- Cover for The Computer Game
- Developers: Domark Angelsoft
- Publishers: Domark Mindscape
- Series: James Bond
- Platforms: The Computer GameAmstrad CPC; Commodore 64; MSX; Oric; ZX Spectrum; Text adventure Apple II; Macintosh; MS-DOS;
- Release: WW: 1985;
- Genre: Action
- Mode: Single-player

= A View to a Kill (video game) =

A View to a Kill are two separate video games released in 1985 and based on the James Bond film A View to a Kill. The first, an action game titled A View to a Kill: The Computer Game, was developed and published by Domark. It was available for the ZX Spectrum, Amstrad CPC, Commodore 64, MSX, and Oric. The second game, James Bond 007: A View to a Kill, is a text-based adventure for MS-DOS, Macintosh, and Apple II. It was developed by Angelsoft, and published by Mindscape.
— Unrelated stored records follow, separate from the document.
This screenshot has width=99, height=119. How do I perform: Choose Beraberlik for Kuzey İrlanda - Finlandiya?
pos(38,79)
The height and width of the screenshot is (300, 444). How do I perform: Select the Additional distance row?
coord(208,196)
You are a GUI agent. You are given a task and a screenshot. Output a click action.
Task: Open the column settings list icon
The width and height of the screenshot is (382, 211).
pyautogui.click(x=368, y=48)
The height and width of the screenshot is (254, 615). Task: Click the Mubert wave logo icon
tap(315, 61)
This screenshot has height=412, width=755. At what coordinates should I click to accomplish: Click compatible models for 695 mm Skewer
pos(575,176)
==A View to a Kill: The Computer Game==
Domark created an action game split into three separate sections, inspired by scenes from the film. The game starts with the famous movie intro sequence of the moving gunsight and Bond shooting towards the camera. The MSX version omitted the first two sections.

In the first section set in Paris, James Bond commandeers a taxi to follow May Day who has parachuted from the Eiffel Tower. Roadblocks and police cars are out to stop Bond, who can shoot his pistol at them to get them out of the way. The display is in three sections: an overhead map of Paris, a small 3D view from the car's point of view, and a scanner showing May Day's height. Bond must arrive at the right location to catch her as she lands.
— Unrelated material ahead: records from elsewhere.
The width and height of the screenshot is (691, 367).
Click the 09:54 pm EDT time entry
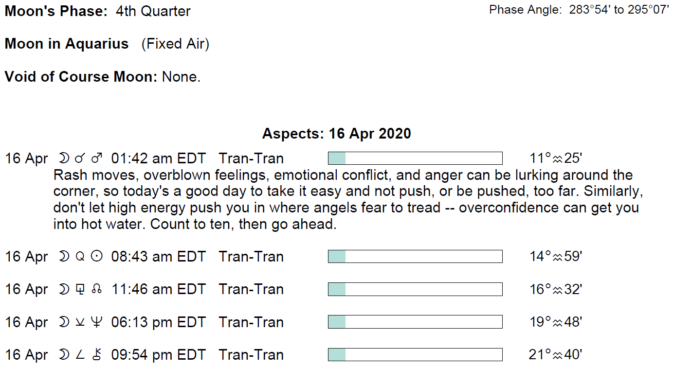click(159, 355)
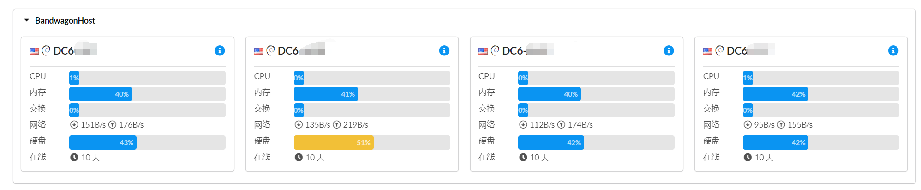Click DC6 server name above 43% disk
Viewport: 921px width, 190px height.
[64, 51]
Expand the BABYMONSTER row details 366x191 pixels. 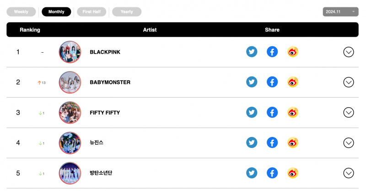point(349,82)
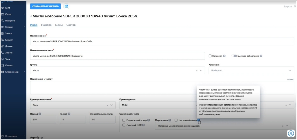The height and width of the screenshot is (140, 297).
Task: Open the Категория dropdown
Action: (x=251, y=70)

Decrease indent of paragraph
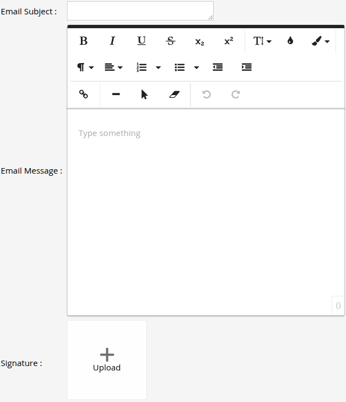point(218,67)
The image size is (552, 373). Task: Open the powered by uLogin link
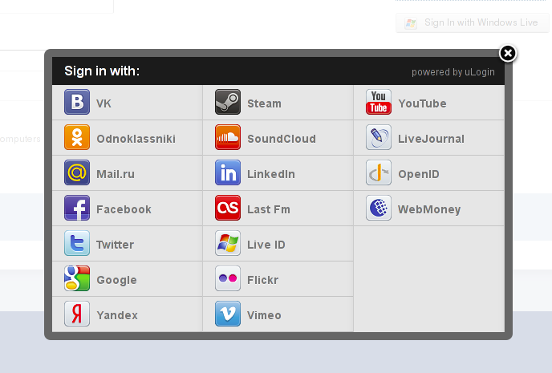tap(453, 72)
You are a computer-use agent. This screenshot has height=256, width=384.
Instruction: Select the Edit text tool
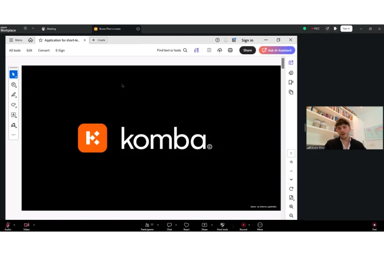click(x=13, y=115)
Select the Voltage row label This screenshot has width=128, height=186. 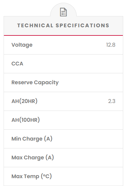[22, 45]
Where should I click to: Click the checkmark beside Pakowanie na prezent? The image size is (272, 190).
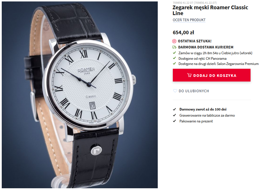(174, 121)
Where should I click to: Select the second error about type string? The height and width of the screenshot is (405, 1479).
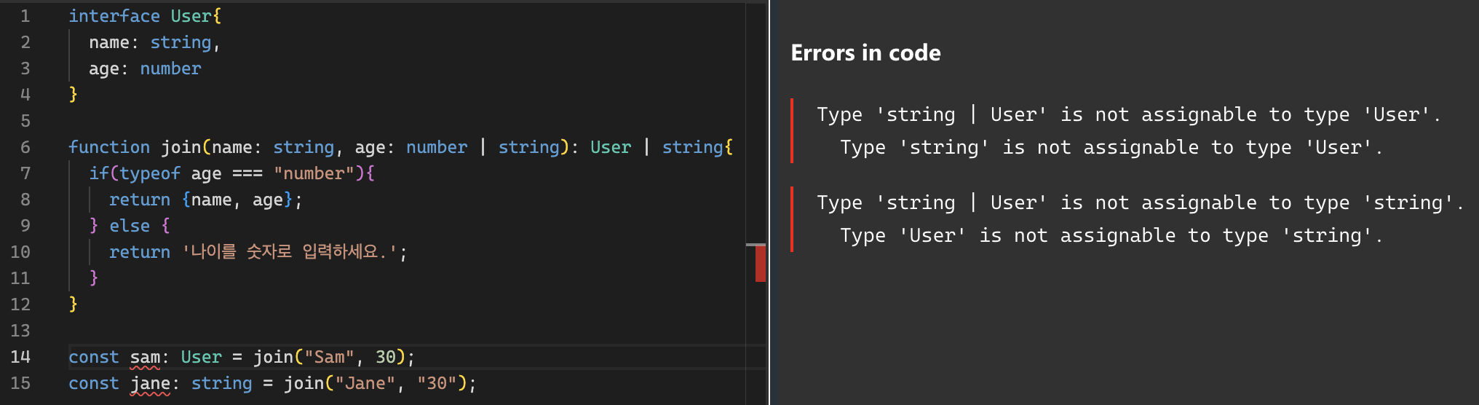(1140, 219)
In the second section, Bond must help Stacey Sutton escape from a burning San Francisco City Hall. Each room is displayed from a side-on perspective. Bond must collect useful objects to get through the floors of the building, such as keys to open doors and buckets of water to stop the progress of the fire.
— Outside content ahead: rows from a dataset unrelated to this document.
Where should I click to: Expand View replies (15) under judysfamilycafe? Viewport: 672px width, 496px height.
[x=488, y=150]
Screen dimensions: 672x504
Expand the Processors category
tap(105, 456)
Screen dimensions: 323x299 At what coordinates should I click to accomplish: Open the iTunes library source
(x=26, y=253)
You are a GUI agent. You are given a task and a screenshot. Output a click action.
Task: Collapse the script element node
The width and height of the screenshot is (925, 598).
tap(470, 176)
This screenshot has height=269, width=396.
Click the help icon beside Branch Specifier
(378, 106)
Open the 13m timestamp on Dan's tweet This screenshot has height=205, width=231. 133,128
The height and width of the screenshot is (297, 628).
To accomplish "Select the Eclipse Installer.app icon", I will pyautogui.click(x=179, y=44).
In the third and final section, Bond must collect the code numbers to stop the detonation of Zorin's bomb. Bond runs around the mine, avoiding rockfalls and long drops. Among the objects he can pick up are a grapnel gun (to fire ropes upward which he can climb to safety) and a plank of wood to bridge gaps. May Day is also somewhere in the mine.

A password system lets the user play the second or third levels on their own without completing the first.

===Music===
The music for the Commodore 64 version was written by Antony (Tony) Crowther, and consists of two covers. One is the "James Bond Theme" by Monty Norman. The second is the Duran Duran theme for the film.

==James Bond 007: A View to a Kill==
Mindscape published James Bond 007: A View to a Kill, a text adventure by Angelsoft for MS-DOS, Classic Mac OS and Apple II. Future Bond novelist Raymond Benson worked on the development of the game. It was followed by James Bond 007: Goldfinger.

==Reception==
===A View to a Kill: The Computer Game===
Sinclair User gave the ZX Spectrum version four stars out of five. Commodore User called the Commodore 64 version, "Certainly one of the better 'game of the film' implementations around." Your Commodore gave the Commodore 64 version two stars out of five and criticized some of the gameplay concepts, writing, "Sometimes programmers can go overboard with special effects at the expense of what could otherwise be a superb game. A View to a Kill is one such example."

Zzap!64, which gave the Commodore 64 version a 36 percent rating, criticized the game's graphics, its music, and its three separate gameplay modes, writing that focusing on a single gameplay style might have been better. Zzap!64s overall conclusion of the game was, "A powerful idea that seems to have missed its point." Zzap!64 reviewed the Commodore 64 version again in 1992, giving it a 19 percent rating and writing that "the problem was a licence with such potential being turned into such a diabolical arcade adventure."

===James Bond 007: A View to a Kill===
QuestBusters, which wrote a positive review, praised the game's "well-written" text and "well-paced story", but criticized its first level for being "a skullsmasher that's near impossible without information obtained only in the film. [...] Maybe the designers figured people wouldn't play this game unless they'd seen the movie." QuestBusters criticized the game's slow loading times and response times as its "major drawback", but ultimately concluded, "Bond fans will not be disappointed."